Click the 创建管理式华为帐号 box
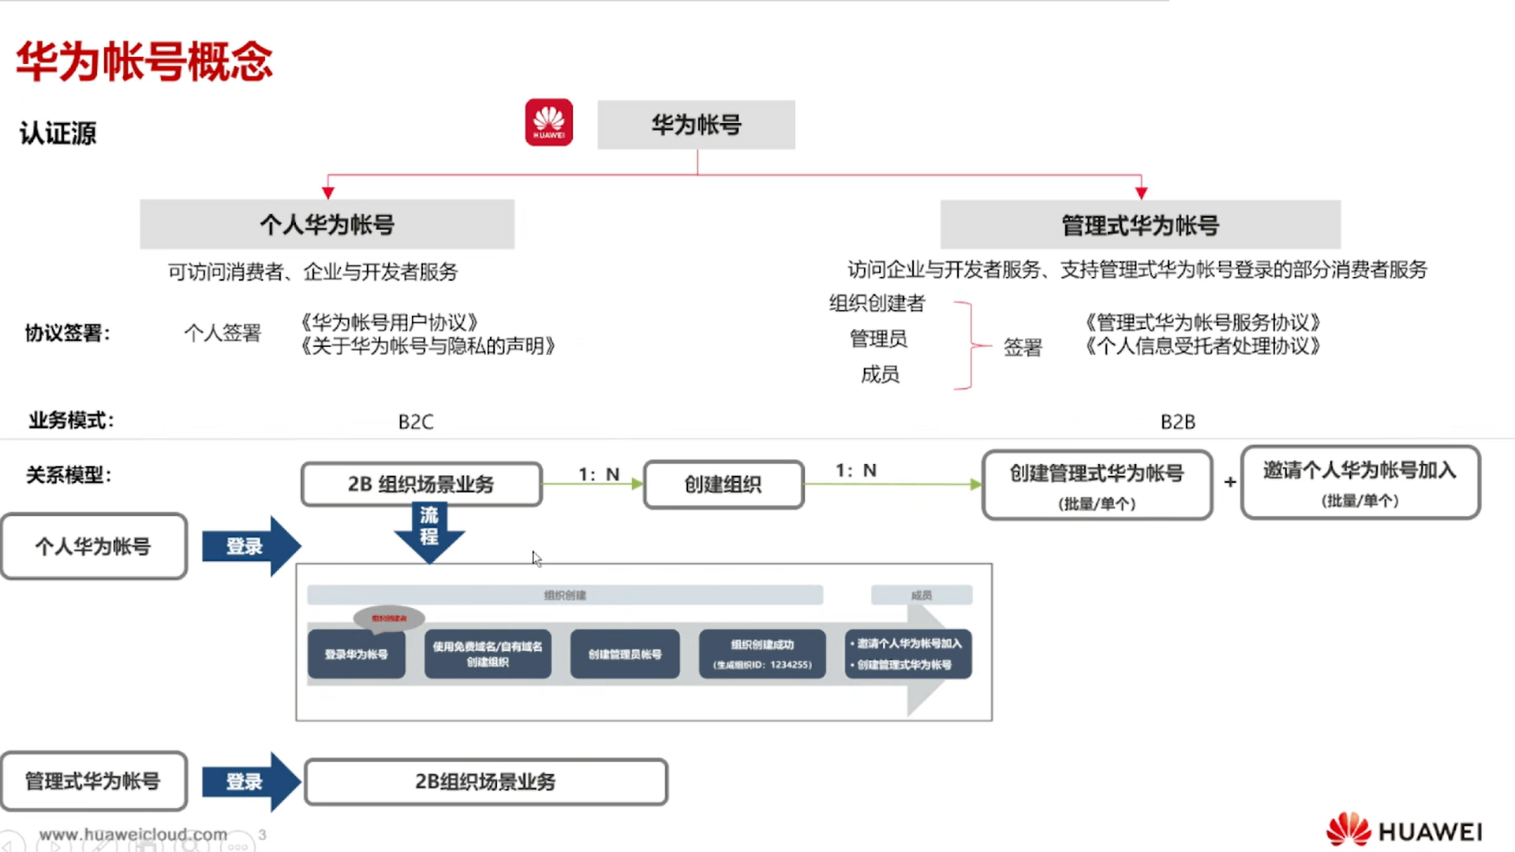Viewport: 1515px width, 852px height. click(x=1097, y=484)
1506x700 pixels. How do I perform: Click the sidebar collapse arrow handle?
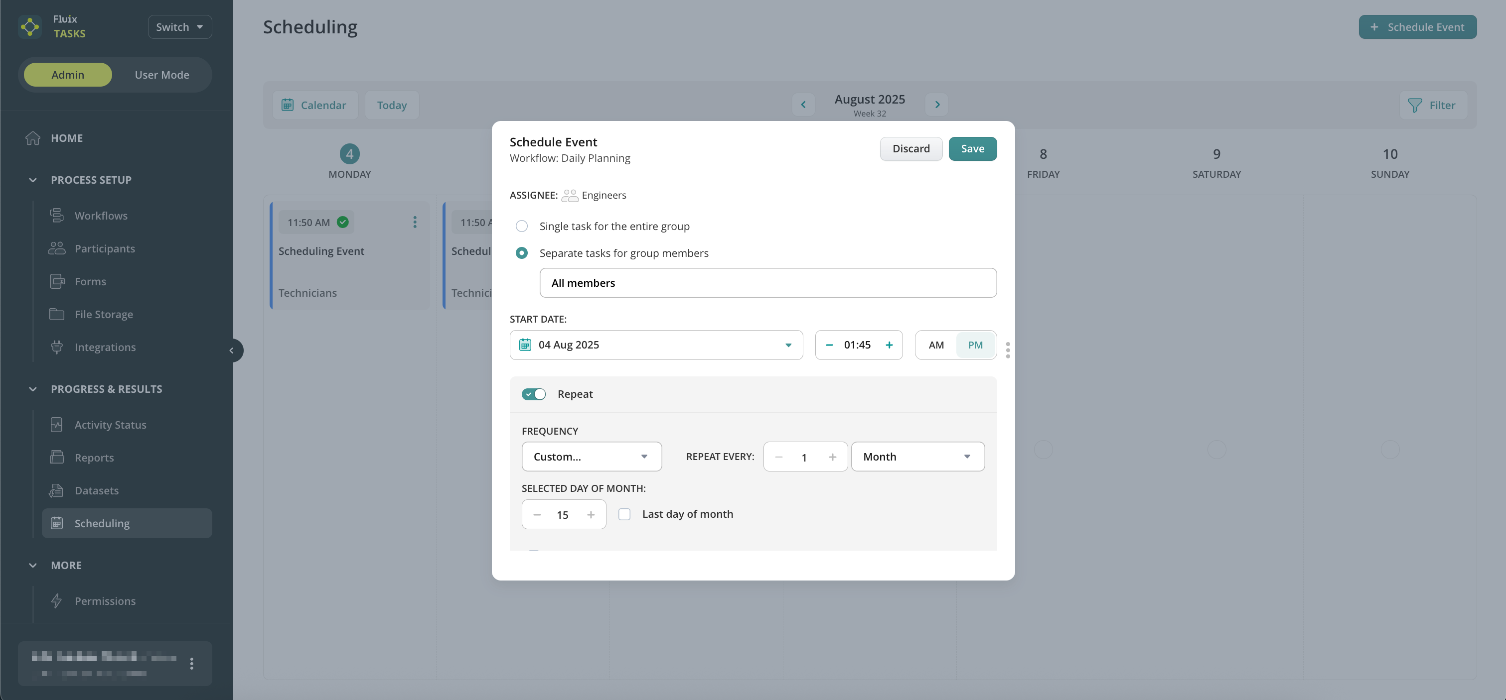pyautogui.click(x=232, y=351)
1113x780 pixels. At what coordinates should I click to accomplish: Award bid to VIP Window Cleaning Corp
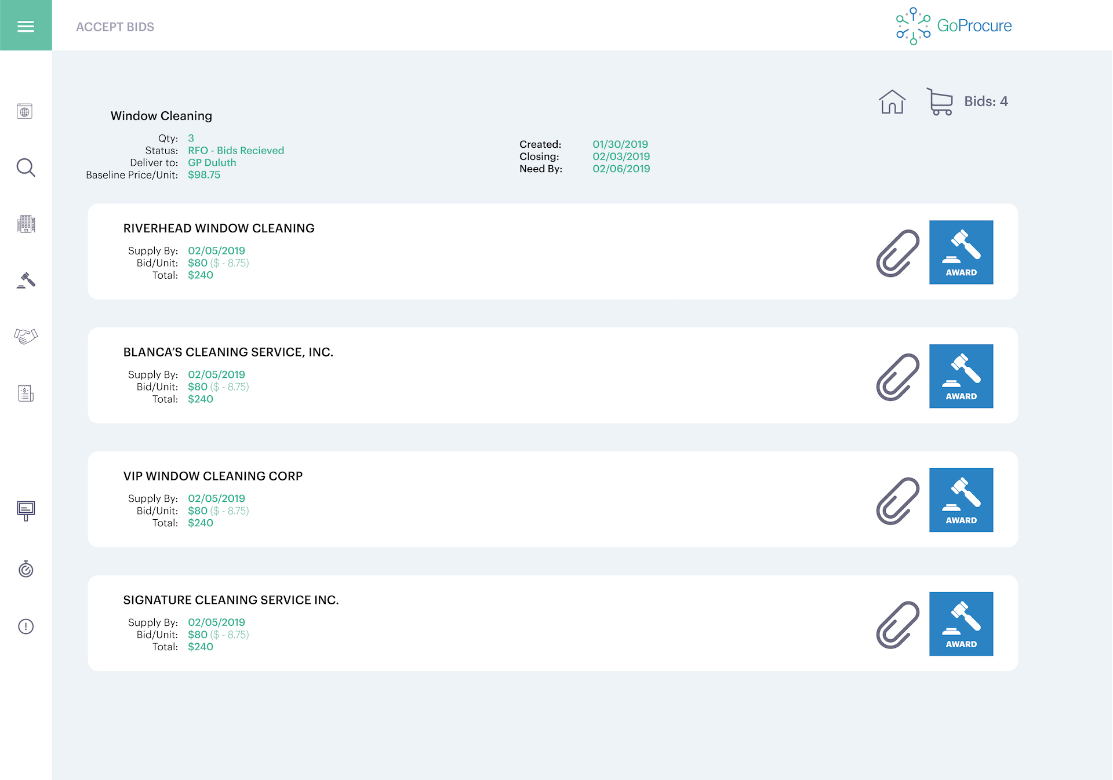[961, 500]
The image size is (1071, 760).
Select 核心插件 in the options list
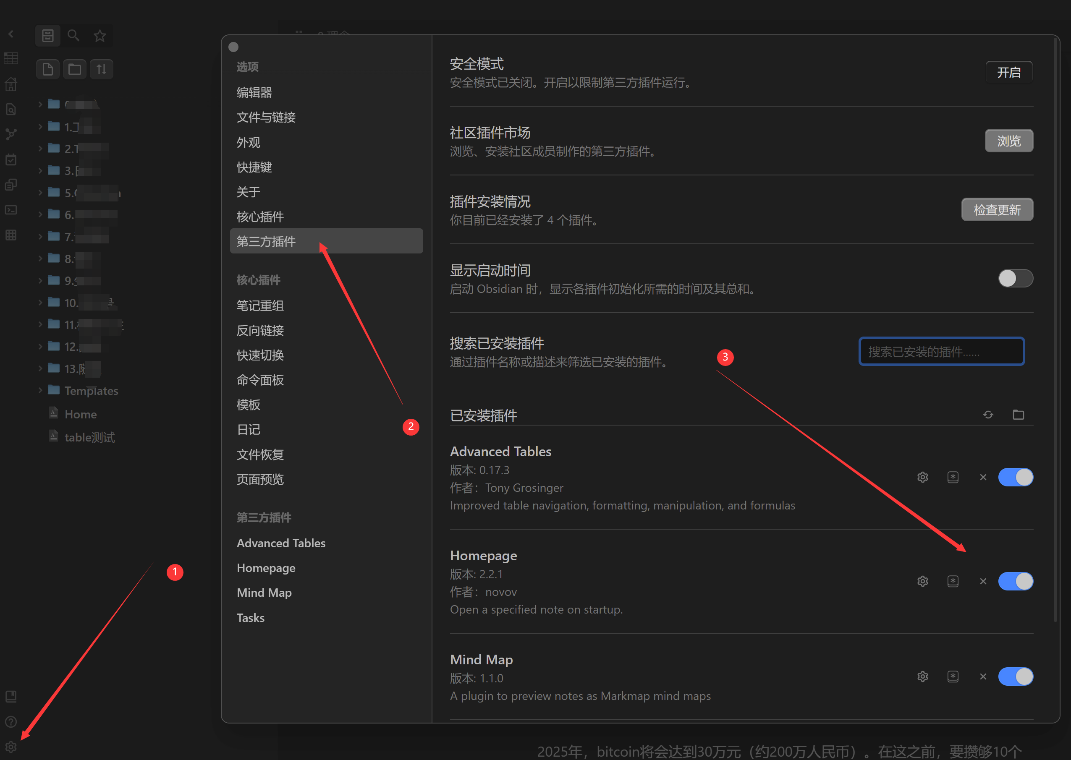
########
*DESCRIPTION OF THE TASK:* Copy out the material above in full and exactly; its pictures are not to appear.

*TASK RESPONSE:*
Click the 创建管理式华为帐号 box
Viewport: 1515px width, 852px height. click(x=1097, y=484)
1506x700 pixels. How do I perform: Click the sidebar collapse arrow handle?
pyautogui.click(x=232, y=351)
1113x780 pixels. At what coordinates should I click to accomplish: Award bid to VIP Window Cleaning Corp
[961, 500]
The image size is (1071, 760).
Select 核心插件 in the options list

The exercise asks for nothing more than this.